**TASK DIRECTIONS**
Rewrite all the rows below as a JSON list of strings with one string per line, leaving out blank lines.

**DATA PROVIDED**
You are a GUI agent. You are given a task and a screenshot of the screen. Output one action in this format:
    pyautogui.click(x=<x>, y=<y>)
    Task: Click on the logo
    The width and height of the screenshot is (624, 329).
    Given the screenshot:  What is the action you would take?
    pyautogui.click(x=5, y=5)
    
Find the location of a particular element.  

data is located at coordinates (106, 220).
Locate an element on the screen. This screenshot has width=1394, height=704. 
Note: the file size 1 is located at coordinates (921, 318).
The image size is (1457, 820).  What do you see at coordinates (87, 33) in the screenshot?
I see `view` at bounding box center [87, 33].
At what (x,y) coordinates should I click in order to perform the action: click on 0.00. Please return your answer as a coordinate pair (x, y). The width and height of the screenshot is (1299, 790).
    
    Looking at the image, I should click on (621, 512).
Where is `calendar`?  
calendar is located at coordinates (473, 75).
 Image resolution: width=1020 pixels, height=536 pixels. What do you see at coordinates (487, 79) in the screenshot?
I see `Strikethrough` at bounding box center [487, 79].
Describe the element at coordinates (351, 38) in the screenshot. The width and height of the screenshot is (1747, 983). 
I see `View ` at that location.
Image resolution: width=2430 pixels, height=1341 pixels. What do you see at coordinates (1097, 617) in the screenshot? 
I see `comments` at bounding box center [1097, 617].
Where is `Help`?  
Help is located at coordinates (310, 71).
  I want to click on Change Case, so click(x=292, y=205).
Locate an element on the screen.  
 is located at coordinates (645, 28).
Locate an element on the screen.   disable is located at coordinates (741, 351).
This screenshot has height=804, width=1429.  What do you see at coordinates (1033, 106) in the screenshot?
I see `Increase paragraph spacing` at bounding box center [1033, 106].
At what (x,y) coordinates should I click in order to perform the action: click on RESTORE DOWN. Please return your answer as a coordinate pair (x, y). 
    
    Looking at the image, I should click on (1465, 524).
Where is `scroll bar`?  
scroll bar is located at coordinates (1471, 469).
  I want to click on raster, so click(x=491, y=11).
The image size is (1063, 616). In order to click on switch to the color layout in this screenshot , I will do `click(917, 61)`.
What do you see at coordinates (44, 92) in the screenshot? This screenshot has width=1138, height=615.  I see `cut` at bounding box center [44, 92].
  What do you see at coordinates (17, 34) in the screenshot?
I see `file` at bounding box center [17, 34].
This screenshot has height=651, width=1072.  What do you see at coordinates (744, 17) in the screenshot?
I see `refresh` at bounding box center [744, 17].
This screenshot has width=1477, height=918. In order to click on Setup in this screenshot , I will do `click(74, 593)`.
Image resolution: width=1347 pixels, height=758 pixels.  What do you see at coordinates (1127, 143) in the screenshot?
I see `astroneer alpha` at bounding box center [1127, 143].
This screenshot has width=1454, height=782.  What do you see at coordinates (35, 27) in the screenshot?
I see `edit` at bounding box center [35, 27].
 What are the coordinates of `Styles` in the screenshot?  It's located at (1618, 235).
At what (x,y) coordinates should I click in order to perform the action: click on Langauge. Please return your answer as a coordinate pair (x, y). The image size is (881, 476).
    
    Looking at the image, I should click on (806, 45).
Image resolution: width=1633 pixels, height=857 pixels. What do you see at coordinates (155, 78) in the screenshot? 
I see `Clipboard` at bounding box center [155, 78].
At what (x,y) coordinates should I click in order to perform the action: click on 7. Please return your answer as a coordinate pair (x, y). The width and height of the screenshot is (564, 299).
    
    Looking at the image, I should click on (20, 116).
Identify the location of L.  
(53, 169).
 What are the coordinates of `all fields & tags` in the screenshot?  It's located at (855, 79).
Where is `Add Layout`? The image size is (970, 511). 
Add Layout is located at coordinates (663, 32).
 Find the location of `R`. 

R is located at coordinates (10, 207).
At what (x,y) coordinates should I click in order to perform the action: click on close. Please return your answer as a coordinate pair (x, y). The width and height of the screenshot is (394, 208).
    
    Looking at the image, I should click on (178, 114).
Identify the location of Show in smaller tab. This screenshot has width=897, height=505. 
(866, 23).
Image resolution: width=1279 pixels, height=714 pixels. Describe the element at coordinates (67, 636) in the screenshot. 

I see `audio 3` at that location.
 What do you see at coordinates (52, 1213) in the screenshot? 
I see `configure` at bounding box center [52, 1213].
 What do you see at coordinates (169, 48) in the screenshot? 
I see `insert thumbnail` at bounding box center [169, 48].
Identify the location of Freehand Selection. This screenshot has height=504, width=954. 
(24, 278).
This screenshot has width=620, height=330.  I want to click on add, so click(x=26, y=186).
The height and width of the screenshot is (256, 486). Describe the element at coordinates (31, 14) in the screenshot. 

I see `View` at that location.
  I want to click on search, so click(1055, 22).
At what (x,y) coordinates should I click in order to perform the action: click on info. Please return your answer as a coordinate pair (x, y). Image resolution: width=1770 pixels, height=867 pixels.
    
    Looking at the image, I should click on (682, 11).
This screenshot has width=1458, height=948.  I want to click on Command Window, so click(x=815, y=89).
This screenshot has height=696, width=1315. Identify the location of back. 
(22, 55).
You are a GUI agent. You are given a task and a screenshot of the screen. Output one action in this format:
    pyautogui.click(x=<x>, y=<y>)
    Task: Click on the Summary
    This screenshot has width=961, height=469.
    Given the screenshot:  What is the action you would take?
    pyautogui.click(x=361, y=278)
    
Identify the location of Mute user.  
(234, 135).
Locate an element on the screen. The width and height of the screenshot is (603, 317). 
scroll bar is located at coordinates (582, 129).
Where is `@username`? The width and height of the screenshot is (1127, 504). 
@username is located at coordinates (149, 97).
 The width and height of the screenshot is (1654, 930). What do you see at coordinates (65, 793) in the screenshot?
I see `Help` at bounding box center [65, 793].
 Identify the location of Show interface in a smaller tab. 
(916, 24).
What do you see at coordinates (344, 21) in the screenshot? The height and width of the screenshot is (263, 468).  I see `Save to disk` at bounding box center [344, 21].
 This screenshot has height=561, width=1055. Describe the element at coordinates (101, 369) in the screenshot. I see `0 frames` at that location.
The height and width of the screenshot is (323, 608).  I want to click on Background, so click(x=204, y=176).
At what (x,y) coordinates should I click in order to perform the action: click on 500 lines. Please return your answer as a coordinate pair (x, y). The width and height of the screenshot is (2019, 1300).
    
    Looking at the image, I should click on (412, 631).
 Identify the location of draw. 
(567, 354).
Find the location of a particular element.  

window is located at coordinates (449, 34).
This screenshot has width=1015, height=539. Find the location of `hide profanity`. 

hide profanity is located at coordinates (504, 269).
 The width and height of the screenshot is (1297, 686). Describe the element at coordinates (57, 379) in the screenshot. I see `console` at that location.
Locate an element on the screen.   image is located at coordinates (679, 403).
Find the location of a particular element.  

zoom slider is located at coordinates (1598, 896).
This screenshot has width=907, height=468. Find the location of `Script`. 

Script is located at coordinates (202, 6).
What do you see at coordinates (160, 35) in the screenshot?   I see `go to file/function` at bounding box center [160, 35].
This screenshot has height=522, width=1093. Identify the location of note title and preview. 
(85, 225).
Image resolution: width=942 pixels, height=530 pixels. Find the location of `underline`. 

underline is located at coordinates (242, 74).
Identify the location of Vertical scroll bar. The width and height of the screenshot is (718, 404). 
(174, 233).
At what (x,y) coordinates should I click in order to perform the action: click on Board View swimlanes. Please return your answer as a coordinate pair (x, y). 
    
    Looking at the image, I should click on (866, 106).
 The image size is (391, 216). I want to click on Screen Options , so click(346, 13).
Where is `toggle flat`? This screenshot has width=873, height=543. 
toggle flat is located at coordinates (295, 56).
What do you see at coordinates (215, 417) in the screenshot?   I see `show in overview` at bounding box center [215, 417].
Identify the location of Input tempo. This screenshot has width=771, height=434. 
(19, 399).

**COMPLETED TASK**
[
  "You are a GUI agent. You are given a task and a screenshot of the screen. Output one action in this format:",
  "    pyautogui.click(x=<x>, y=<y>)",
  "    Task: Click on the logo",
  "    The width and height of the screenshot is (624, 329).",
  "    Given the screenshot:  What is the action you would take?",
  "    pyautogui.click(x=5, y=5)",
  "Find the location of a particular element.  ",
  "data is located at coordinates (106, 220).",
  "Locate an element on the screen. This screenshot has width=1394, height=704. ",
  "Note: the file size 1 is located at coordinates (921, 318).",
  "The image size is (1457, 820).  What do you see at coordinates (87, 33) in the screenshot?",
  "I see `view` at bounding box center [87, 33].",
  "At what (x,y) coordinates should I click in order to perform the action: click on 0.00. Please return your answer as a coordinate pair (x, y). The width and height of the screenshot is (1299, 790).",
  "    Looking at the image, I should click on (621, 512).",
  "Where is `calendar`?  ",
  "calendar is located at coordinates (473, 75).",
  " Image resolution: width=1020 pixels, height=536 pixels. What do you see at coordinates (487, 79) in the screenshot?",
  "I see `Strikethrough` at bounding box center [487, 79].",
  "Describe the element at coordinates (351, 38) in the screenshot. The width and height of the screenshot is (1747, 983). ",
  "I see `View ` at that location.",
  "Image resolution: width=2430 pixels, height=1341 pixels. What do you see at coordinates (1097, 617) in the screenshot? ",
  "I see `comments` at bounding box center [1097, 617].",
  "Where is `Help`?  ",
  "Help is located at coordinates (310, 71).",
  "  I want to click on Change Case, so click(x=292, y=205).",
  "Locate an element on the screen.  ",
  " is located at coordinates (645, 28).",
  "Locate an element on the screen.   disable is located at coordinates (741, 351).",
  "This screenshot has height=804, width=1429.  What do you see at coordinates (1033, 106) in the screenshot?",
  "I see `Increase paragraph spacing` at bounding box center [1033, 106].",
  "At what (x,y) coordinates should I click in order to perform the action: click on RESTORE DOWN. Please return your answer as a coordinate pair (x, y). ",
  "    Looking at the image, I should click on (1465, 524).",
  "Where is `scroll bar`?  ",
  "scroll bar is located at coordinates (1471, 469).",
  "  I want to click on raster, so click(x=491, y=11).",
  "The image size is (1063, 616). In order to click on switch to the color layout in this screenshot , I will do `click(917, 61)`.",
  "What do you see at coordinates (44, 92) in the screenshot? This screenshot has width=1138, height=615.  I see `cut` at bounding box center [44, 92].",
  "  What do you see at coordinates (17, 34) in the screenshot?",
  "I see `file` at bounding box center [17, 34].",
  "This screenshot has height=651, width=1072.  What do you see at coordinates (744, 17) in the screenshot?",
  "I see `refresh` at bounding box center [744, 17].",
  "This screenshot has width=1477, height=918. In order to click on Setup in this screenshot , I will do `click(74, 593)`.",
  "Image resolution: width=1347 pixels, height=758 pixels.  What do you see at coordinates (1127, 143) in the screenshot?",
  "I see `astroneer alpha` at bounding box center [1127, 143].",
  "This screenshot has width=1454, height=782.  What do you see at coordinates (35, 27) in the screenshot?",
  "I see `edit` at bounding box center [35, 27].",
  " What are the coordinates of `Styles` in the screenshot?  It's located at (1618, 235).",
  "At what (x,y) coordinates should I click in order to perform the action: click on Langauge. Please return your answer as a coordinate pair (x, y). The image size is (881, 476).",
  "    Looking at the image, I should click on (806, 45).",
  "Image resolution: width=1633 pixels, height=857 pixels. What do you see at coordinates (155, 78) in the screenshot? ",
  "I see `Clipboard` at bounding box center [155, 78].",
  "At what (x,y) coordinates should I click in order to perform the action: click on 7. Please return your answer as a coordinate pair (x, y). The width and height of the screenshot is (564, 299).",
  "    Looking at the image, I should click on (20, 116).",
  "Identify the location of L.  ",
  "(53, 169).",
  " What are the coordinates of `all fields & tags` in the screenshot?  It's located at (855, 79).",
  "Where is `Add Layout`? The image size is (970, 511). ",
  "Add Layout is located at coordinates (663, 32).",
  " Find the location of `R`. ",
  "R is located at coordinates (10, 207).",
  "At what (x,y) coordinates should I click in order to perform the action: click on close. Please return your answer as a coordinate pair (x, y). The width and height of the screenshot is (394, 208).",
  "    Looking at the image, I should click on (178, 114).",
  "Identify the location of Show in smaller tab. This screenshot has width=897, height=505. ",
  "(866, 23).",
  "Image resolution: width=1279 pixels, height=714 pixels. Describe the element at coordinates (67, 636) in the screenshot. ",
  "I see `audio 3` at that location.",
  " What do you see at coordinates (52, 1213) in the screenshot? ",
  "I see `configure` at bounding box center [52, 1213].",
  " What do you see at coordinates (169, 48) in the screenshot? ",
  "I see `insert thumbnail` at bounding box center [169, 48].",
  "Identify the location of Freehand Selection. This screenshot has height=504, width=954. ",
  "(24, 278).",
  "This screenshot has width=620, height=330.  I want to click on add, so click(x=26, y=186).",
  "The height and width of the screenshot is (256, 486). Describe the element at coordinates (31, 14) in the screenshot. ",
  "I see `View` at that location.",
  "  I want to click on search, so click(1055, 22).",
  "At what (x,y) coordinates should I click in order to perform the action: click on info. Please return your answer as a coordinate pair (x, y). Image resolution: width=1770 pixels, height=867 pixels.",
  "    Looking at the image, I should click on (682, 11).",
  "This screenshot has width=1458, height=948.  I want to click on Command Window, so click(x=815, y=89).",
  "This screenshot has height=696, width=1315. Identify the location of back. ",
  "(22, 55).",
  "You are a GUI agent. You are given a task and a screenshot of the screen. Output one action in this format:",
  "    pyautogui.click(x=<x>, y=<y>)",
  "    Task: Click on the Summary",
  "    This screenshot has width=961, height=469.",
  "    Given the screenshot:  What is the action you would take?",
  "    pyautogui.click(x=361, y=278)",
  "Identify the location of Mute user.  ",
  "(234, 135).",
  "Locate an element on the screen. The width and height of the screenshot is (603, 317). ",
  "scroll bar is located at coordinates (582, 129).",
  "Where is `@username`? The width and height of the screenshot is (1127, 504). ",
  "@username is located at coordinates (149, 97).",
  " The width and height of the screenshot is (1654, 930). What do you see at coordinates (65, 793) in the screenshot?",
  "I see `Help` at bounding box center [65, 793].",
  " Identify the location of Show interface in a smaller tab. ",
  "(916, 24).",
  "What do you see at coordinates (344, 21) in the screenshot? The height and width of the screenshot is (263, 468).  I see `Save to disk` at bounding box center [344, 21].",
  " This screenshot has height=561, width=1055. Describe the element at coordinates (101, 369) in the screenshot. I see `0 frames` at that location.",
  "The height and width of the screenshot is (323, 608).  I want to click on Background, so click(x=204, y=176).",
  "At what (x,y) coordinates should I click in order to perform the action: click on 500 lines. Please return your answer as a coordinate pair (x, y). The width and height of the screenshot is (2019, 1300).",
  "    Looking at the image, I should click on (412, 631).",
  " Identify the location of draw. ",
  "(567, 354).",
  "Find the location of a particular element.  ",
  "window is located at coordinates (449, 34).",
  "This screenshot has width=1015, height=539. Find the location of `hide profanity`. ",
  "hide profanity is located at coordinates (504, 269).",
  " The width and height of the screenshot is (1297, 686). Describe the element at coordinates (57, 379) in the screenshot. I see `console` at that location.",
  "Locate an element on the screen.   image is located at coordinates (679, 403).",
  "Find the location of a particular element.  ",
  "zoom slider is located at coordinates (1598, 896).",
  "This screenshot has width=907, height=468. Find the location of `Script`. ",
  "Script is located at coordinates (202, 6).",
  "What do you see at coordinates (160, 35) in the screenshot?   I see `go to file/function` at bounding box center [160, 35].",
  "This screenshot has height=522, width=1093. Identify the location of note title and preview. ",
  "(85, 225).",
  "Image resolution: width=942 pixels, height=530 pixels. Find the location of `underline`. ",
  "underline is located at coordinates (242, 74).",
  "Identify the location of Vertical scroll bar. The width and height of the screenshot is (718, 404). ",
  "(174, 233).",
  "At what (x,y) coordinates should I click in order to perform the action: click on Board View swimlanes. Please return your answer as a coordinate pair (x, y). ",
  "    Looking at the image, I should click on (866, 106).",
  " The image size is (391, 216). I want to click on Screen Options , so click(346, 13).",
  "Where is `toggle flat`? This screenshot has width=873, height=543. ",
  "toggle flat is located at coordinates (295, 56).",
  "What do you see at coordinates (215, 417) in the screenshot?   I see `show in overview` at bounding box center [215, 417].",
  "Identify the location of Input tempo. This screenshot has width=771, height=434. ",
  "(19, 399)."
]